> [SUPPLIED MATERIAL]
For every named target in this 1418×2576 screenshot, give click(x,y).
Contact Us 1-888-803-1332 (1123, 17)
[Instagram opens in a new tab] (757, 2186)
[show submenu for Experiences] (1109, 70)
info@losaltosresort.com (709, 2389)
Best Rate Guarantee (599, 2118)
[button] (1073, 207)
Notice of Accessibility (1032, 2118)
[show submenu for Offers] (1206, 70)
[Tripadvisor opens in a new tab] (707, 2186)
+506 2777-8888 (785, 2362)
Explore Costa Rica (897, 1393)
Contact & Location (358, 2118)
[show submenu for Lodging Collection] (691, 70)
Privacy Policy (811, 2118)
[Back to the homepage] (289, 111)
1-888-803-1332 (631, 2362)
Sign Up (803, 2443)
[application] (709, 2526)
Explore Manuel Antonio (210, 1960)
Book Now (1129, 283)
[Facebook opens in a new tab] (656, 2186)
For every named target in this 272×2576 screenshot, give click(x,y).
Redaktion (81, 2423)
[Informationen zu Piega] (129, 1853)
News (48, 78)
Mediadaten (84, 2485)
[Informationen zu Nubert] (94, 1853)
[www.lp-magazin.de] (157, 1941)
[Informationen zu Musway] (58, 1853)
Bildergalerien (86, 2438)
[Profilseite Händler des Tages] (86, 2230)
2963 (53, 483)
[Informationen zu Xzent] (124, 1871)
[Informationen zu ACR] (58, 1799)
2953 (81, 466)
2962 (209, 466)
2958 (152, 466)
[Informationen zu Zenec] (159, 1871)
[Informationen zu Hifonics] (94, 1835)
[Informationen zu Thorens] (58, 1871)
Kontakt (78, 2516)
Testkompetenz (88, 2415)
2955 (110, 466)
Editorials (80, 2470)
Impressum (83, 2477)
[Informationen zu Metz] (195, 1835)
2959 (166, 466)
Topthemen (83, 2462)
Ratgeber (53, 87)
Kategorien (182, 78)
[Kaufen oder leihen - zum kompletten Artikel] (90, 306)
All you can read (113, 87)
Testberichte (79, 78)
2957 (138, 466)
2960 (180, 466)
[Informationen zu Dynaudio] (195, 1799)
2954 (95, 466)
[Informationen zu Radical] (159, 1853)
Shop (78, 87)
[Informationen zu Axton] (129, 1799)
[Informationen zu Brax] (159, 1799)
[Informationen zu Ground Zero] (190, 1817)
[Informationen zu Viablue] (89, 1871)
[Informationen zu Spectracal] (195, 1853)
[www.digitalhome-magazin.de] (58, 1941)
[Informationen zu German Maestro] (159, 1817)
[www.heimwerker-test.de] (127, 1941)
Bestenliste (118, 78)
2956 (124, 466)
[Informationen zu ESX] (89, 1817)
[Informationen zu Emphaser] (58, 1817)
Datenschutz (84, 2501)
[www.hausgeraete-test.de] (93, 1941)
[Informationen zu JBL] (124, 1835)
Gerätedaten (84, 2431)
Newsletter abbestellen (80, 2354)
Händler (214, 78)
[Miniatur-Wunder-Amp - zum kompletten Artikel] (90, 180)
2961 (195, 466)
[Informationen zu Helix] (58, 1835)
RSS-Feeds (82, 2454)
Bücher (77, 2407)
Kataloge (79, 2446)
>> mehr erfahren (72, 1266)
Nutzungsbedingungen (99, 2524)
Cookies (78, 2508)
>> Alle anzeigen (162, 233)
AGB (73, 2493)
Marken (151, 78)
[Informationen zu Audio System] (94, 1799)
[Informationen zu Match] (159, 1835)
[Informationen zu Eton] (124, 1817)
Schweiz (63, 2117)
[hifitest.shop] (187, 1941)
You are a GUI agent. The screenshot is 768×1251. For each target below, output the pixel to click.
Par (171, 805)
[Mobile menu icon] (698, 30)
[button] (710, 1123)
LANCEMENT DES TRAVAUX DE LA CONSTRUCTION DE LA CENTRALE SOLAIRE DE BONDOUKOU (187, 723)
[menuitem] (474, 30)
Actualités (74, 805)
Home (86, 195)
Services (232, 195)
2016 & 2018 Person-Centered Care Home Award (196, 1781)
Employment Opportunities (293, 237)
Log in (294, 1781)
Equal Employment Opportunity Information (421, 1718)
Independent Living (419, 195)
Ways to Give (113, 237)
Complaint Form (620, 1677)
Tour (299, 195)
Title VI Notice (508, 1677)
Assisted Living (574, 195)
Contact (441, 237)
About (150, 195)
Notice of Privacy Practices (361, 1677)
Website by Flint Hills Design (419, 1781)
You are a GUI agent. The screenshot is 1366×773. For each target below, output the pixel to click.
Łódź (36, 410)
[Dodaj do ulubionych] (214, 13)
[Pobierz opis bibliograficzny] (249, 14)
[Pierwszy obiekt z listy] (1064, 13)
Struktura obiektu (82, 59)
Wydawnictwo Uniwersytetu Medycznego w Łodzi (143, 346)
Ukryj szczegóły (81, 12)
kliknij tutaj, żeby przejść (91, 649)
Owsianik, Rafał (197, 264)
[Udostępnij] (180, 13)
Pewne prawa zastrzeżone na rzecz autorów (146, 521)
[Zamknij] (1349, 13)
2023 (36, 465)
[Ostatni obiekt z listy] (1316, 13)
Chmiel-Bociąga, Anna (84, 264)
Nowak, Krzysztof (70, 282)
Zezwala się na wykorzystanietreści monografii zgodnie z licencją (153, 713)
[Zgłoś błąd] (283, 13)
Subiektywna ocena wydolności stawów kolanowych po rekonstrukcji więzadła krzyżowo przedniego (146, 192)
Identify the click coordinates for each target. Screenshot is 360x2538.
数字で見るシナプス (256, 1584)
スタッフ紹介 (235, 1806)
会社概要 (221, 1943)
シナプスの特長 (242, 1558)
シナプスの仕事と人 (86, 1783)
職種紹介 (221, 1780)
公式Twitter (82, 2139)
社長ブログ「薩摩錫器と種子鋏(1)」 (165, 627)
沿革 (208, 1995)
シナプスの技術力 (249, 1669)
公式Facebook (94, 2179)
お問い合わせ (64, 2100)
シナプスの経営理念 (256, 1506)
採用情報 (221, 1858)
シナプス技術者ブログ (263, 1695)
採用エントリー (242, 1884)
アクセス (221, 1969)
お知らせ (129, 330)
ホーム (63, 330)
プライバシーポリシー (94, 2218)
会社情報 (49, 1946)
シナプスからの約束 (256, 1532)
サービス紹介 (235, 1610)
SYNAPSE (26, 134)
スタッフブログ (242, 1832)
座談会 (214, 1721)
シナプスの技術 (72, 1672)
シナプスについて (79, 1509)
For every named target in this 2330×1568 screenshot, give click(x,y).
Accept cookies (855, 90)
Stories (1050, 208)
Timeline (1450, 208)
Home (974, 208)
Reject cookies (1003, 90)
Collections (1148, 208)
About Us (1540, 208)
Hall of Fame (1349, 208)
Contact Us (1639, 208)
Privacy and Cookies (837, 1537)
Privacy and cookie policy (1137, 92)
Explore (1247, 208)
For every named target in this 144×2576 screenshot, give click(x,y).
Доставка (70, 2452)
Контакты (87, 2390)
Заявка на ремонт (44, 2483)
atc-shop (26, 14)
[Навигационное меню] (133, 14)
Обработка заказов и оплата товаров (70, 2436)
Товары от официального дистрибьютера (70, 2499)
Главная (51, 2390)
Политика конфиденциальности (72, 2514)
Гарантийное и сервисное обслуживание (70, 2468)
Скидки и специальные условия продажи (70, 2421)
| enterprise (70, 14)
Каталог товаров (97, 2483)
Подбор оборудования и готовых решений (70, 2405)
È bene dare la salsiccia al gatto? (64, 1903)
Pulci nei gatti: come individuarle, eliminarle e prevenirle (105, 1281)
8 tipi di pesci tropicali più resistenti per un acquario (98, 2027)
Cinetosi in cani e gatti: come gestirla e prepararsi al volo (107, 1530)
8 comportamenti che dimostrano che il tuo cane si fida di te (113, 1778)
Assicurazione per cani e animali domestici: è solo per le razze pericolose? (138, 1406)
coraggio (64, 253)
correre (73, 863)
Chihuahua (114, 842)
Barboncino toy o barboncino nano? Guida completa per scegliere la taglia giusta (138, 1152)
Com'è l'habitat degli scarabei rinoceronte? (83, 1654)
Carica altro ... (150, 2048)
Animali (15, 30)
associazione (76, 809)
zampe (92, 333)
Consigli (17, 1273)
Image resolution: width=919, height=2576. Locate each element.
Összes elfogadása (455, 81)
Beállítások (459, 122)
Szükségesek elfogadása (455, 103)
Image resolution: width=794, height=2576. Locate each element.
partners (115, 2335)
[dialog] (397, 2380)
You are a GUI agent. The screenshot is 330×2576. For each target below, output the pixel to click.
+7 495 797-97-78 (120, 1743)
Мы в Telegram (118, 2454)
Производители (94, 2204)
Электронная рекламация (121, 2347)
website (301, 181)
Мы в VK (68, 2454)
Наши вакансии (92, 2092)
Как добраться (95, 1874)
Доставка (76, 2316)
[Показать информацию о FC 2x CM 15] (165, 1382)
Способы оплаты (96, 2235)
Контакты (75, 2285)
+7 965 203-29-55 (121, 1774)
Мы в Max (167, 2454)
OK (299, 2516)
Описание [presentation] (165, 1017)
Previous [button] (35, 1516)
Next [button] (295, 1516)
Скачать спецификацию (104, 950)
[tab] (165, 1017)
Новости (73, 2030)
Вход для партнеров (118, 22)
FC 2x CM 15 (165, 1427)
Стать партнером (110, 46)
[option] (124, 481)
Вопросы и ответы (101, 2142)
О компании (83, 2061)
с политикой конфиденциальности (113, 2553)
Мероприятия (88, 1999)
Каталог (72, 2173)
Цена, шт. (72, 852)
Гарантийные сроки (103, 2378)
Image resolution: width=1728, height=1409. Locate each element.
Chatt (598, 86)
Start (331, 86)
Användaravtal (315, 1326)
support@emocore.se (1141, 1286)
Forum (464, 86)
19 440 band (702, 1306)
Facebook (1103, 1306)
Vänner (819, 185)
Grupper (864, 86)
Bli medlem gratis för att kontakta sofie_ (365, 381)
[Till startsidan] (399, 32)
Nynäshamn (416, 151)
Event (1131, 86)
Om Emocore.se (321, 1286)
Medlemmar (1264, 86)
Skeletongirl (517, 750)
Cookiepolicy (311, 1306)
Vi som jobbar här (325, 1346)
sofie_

> [ACTION ITEM]
Everything above from the line containing "[Informationen zu Axton] (129, 1799)" down to the line containing "[Informationen zu ESX] (89, 1817)" should be copied exactly, both end lines included, and nothing else.

> [SOLUTION]
[Informationen zu Axton] (129, 1799)
[Informationen zu Brax] (159, 1799)
[Informationen zu Ground Zero] (190, 1817)
[Informationen zu Viablue] (89, 1871)
[Informationen zu Spectracal] (195, 1853)
[www.digitalhome-magazin.de] (58, 1941)
[Informationen zu German Maestro] (159, 1817)
[www.heimwerker-test.de] (127, 1941)
Bestenliste (118, 78)
2956 (124, 466)
[Informationen zu ESX] (89, 1817)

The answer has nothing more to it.